I was so enthralled with colors and groups of colors growing side by side, I left my sensible side behind and began to wildly snap pictures of my favorites, with little regard given to their names. Luckily most of them had labels that made their way into my photos. The golden yellows glowed in the sunlight, many of them beside a color complement, midnight blue or deep violet, like Money in your Pocket, Coral Sunset and Black Suited.
I was so glad to have Mary Ann with me. She is much more organized than I am, and she meticulously organized each of her photos with the name that belonged to it. Here are a few of those that we both truly loved:
Shakin All Over *** Padded Shoulders *** Good Lookin
Prom Night *** Syncopation *** Smokin
Vizier *** Diva Do *** Royal Majesty
Are you getting tired yet?
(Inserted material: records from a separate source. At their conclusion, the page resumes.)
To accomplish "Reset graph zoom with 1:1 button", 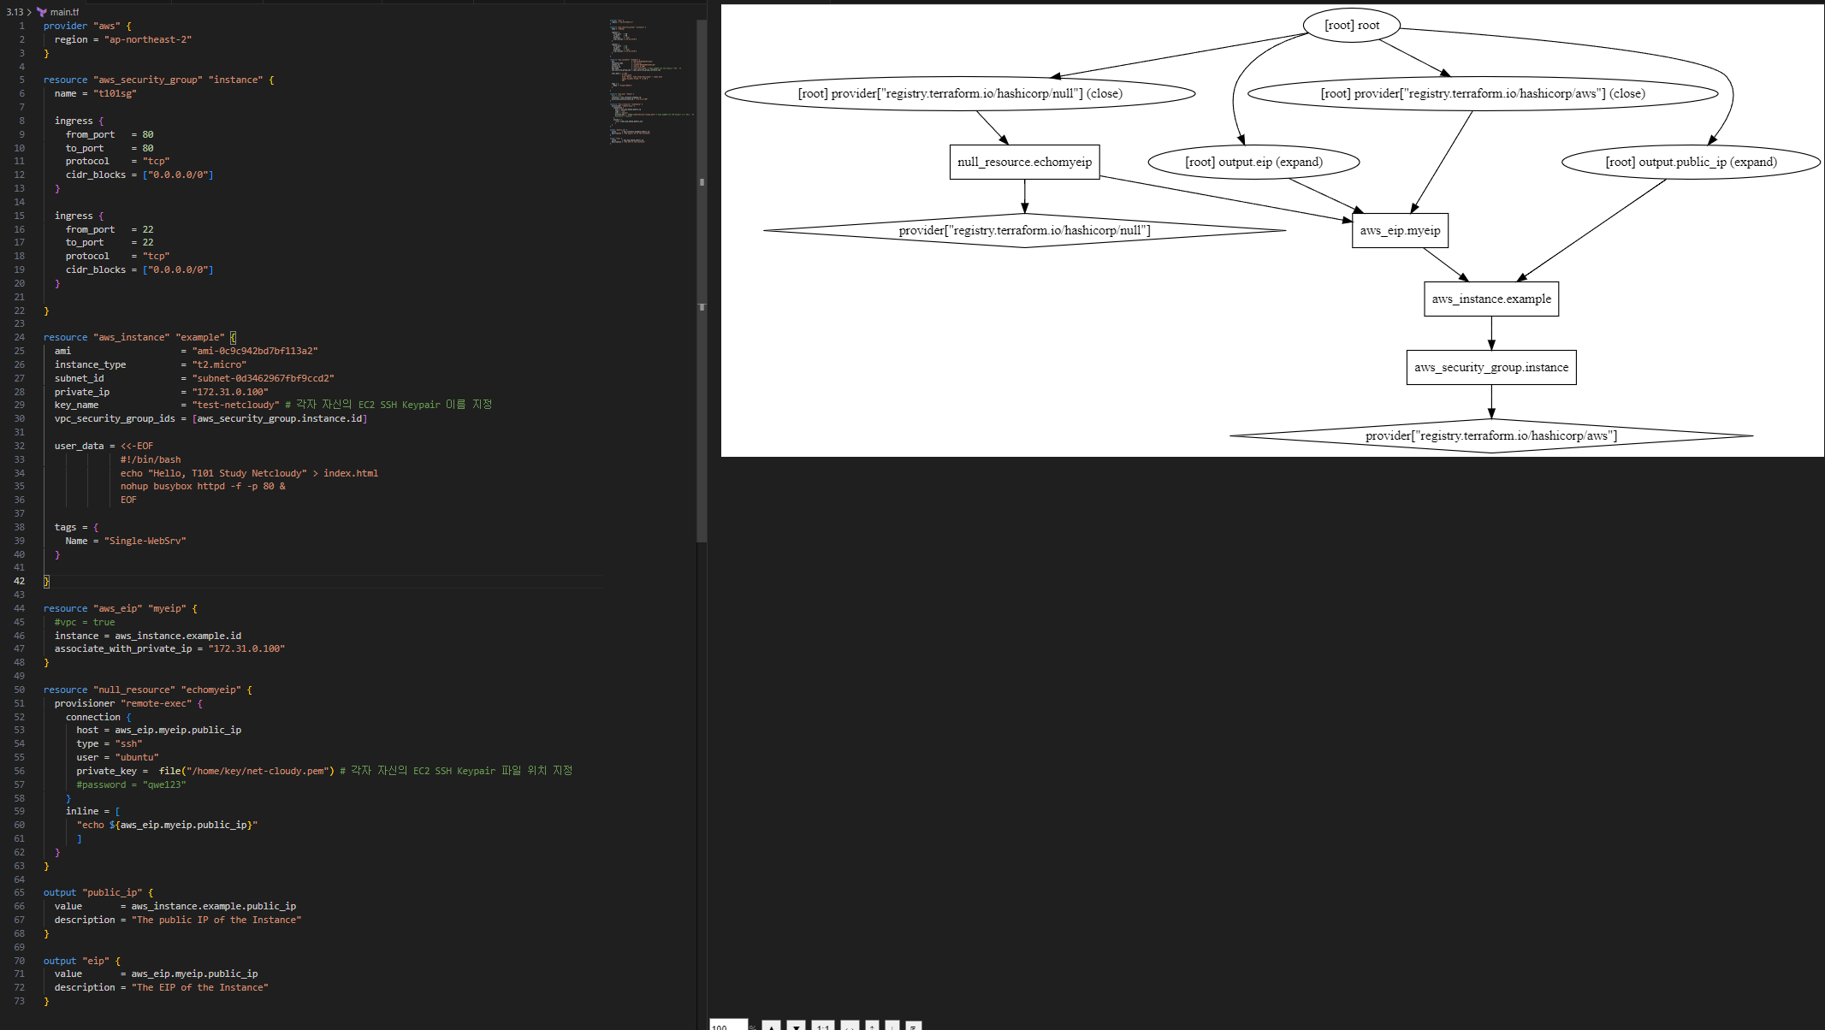I will tap(823, 1025).
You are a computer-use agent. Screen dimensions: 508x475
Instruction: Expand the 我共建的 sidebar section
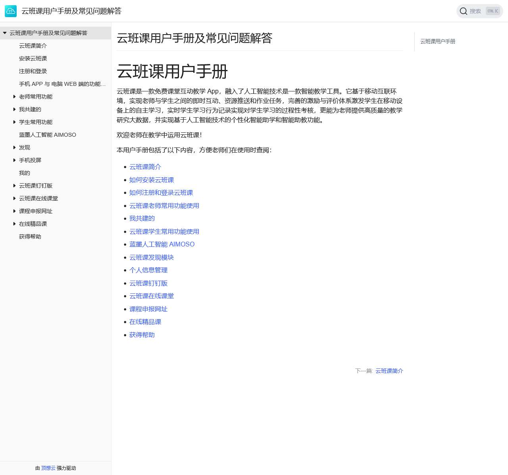coord(14,109)
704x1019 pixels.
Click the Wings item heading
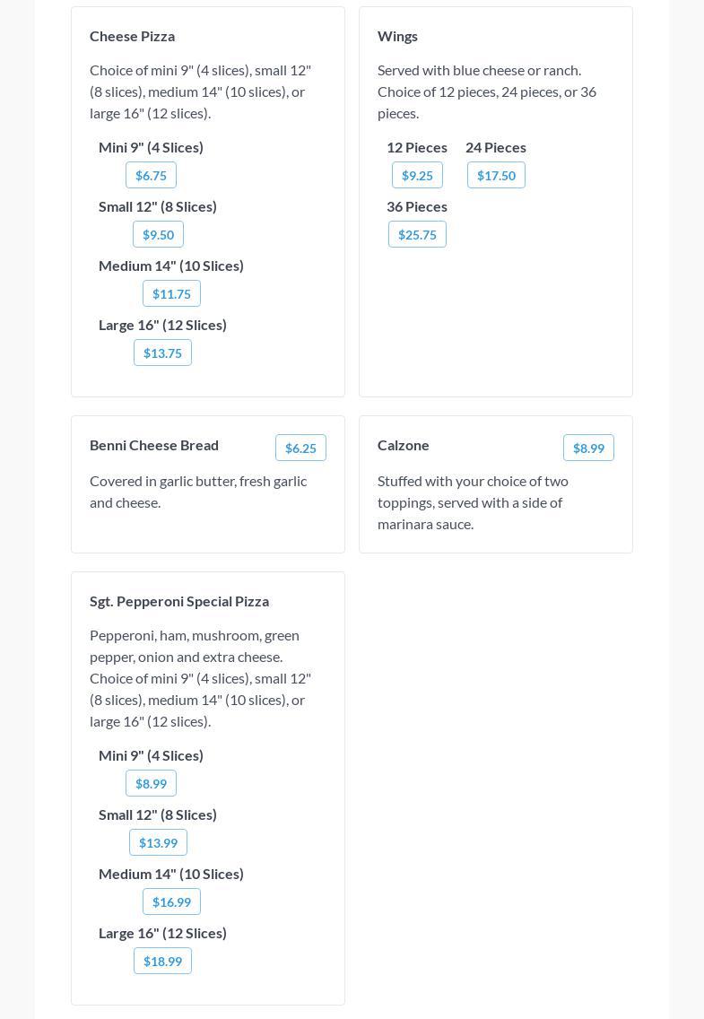click(x=397, y=36)
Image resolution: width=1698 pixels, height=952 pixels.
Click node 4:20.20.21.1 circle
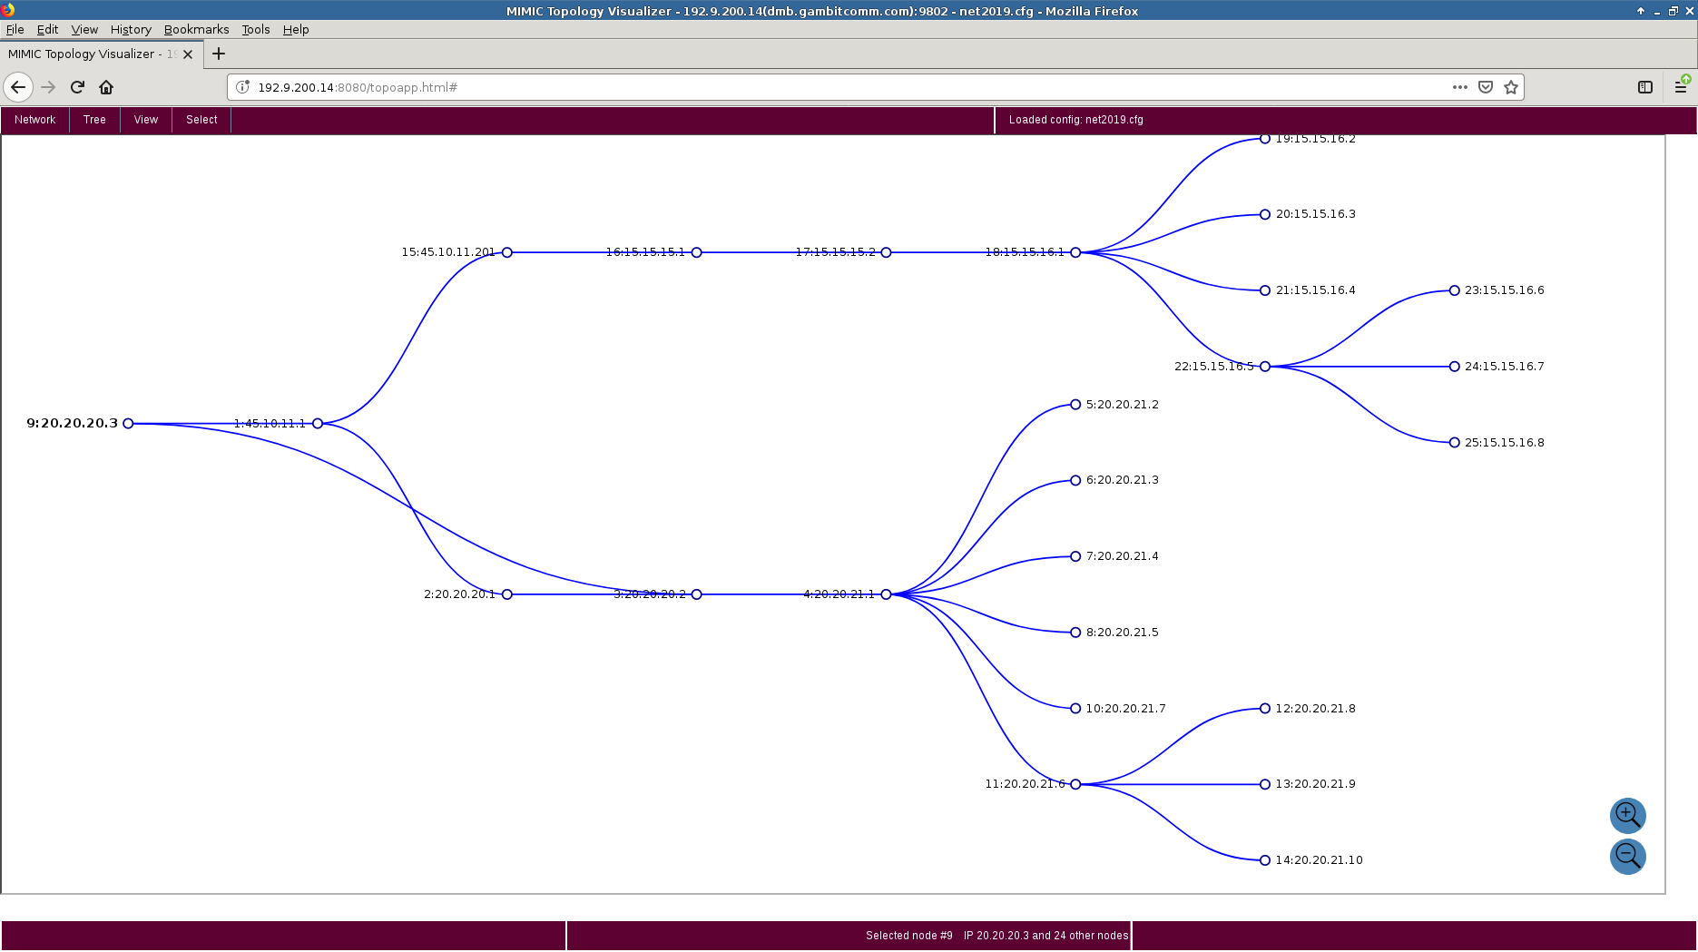click(886, 594)
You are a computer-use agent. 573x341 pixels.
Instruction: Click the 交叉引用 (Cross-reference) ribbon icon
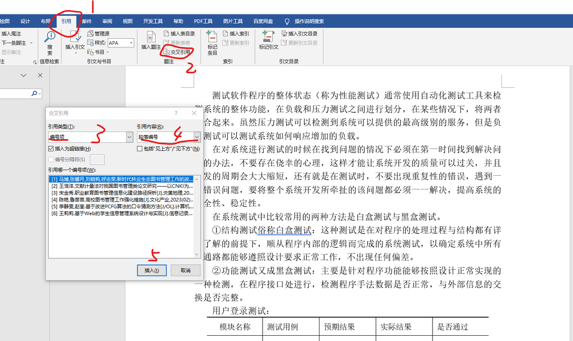pyautogui.click(x=166, y=52)
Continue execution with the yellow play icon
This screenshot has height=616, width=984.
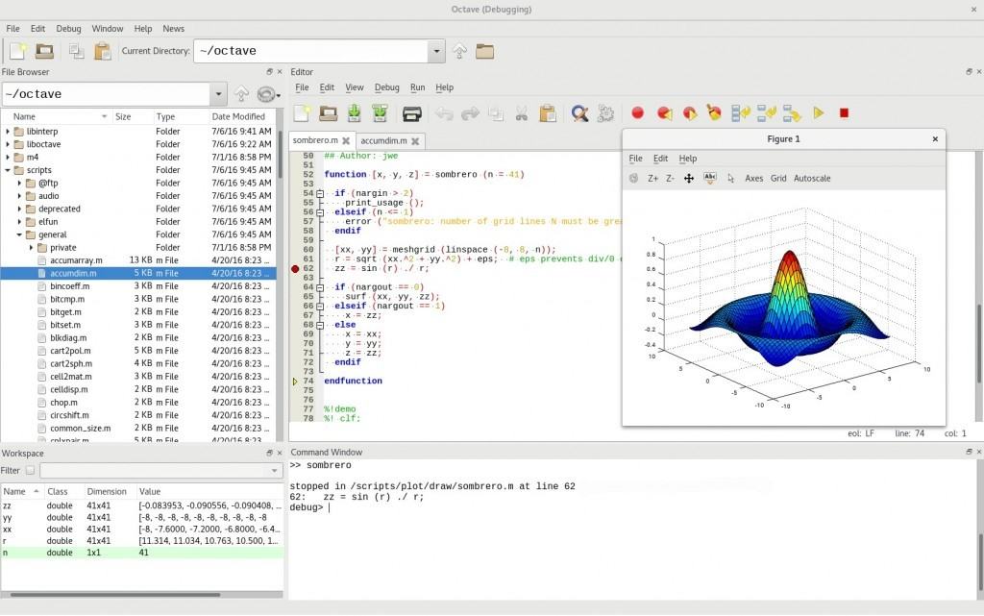click(x=819, y=113)
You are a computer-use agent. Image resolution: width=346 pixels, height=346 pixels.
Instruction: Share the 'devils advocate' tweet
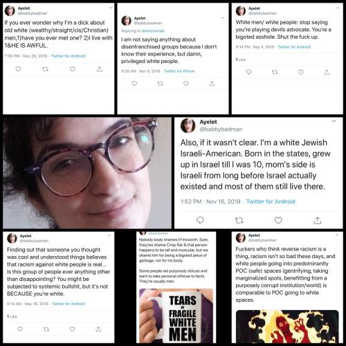tap(327, 72)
Surely not, sit back and click each image to enlarge; get full enjoyment of the ruffles, the delicate veining, and the delightful beard colors. Just imagine that you were there with us. Here are just a few more of Mary Ann's single shots.
Dusky Challenger *** Tut's Gold *** Victoria Falls
Torero *** Strange Brew *** Toastmaster
We made the trip last week, the middle of May, and from our homes in Western Kentucky the distance to Wild Iris Rows was only about 100 miles. It was a great day trip. My irises here at home are now in their final blooms, and most likely those that are planted at the iris farm are nearing their end as well. It isn't too late to be thinking about next year's iris garden and it certainly is a great time to place an order. There are many wonderful websites that specialize in particular plants, but if you live near a plant farm, you should go visit just as Mary Ann and I did. It was the type of trip right in the middle of a glorious week in spring that simply reached deep inside and shook my very soul awake. After a long, cold, unpleasant winter, I needed that.
Here's my favorite of all the pictures we took. I thought for the longest time that it was a clump of Strange Brew, but looking more closely and comparing it to Mary Ann's single image, I think I'm wrong. It's similar for sure, but I can't tell you it's Strange Brew if it really isn't, now can I? So here's my favorite, no matter its name, it's still my favorite. I am sure the folks at Wild Iris Rows will know.
Wild Iris Rows
615- 337- 6812
Thanks to Muddymitts for the trip and for her lovely images, and thanks to the owner of the iris farm for letting us wander in, around, and all over his Wild Iris Rows. It is an incredibly beautiful and well-kept farm.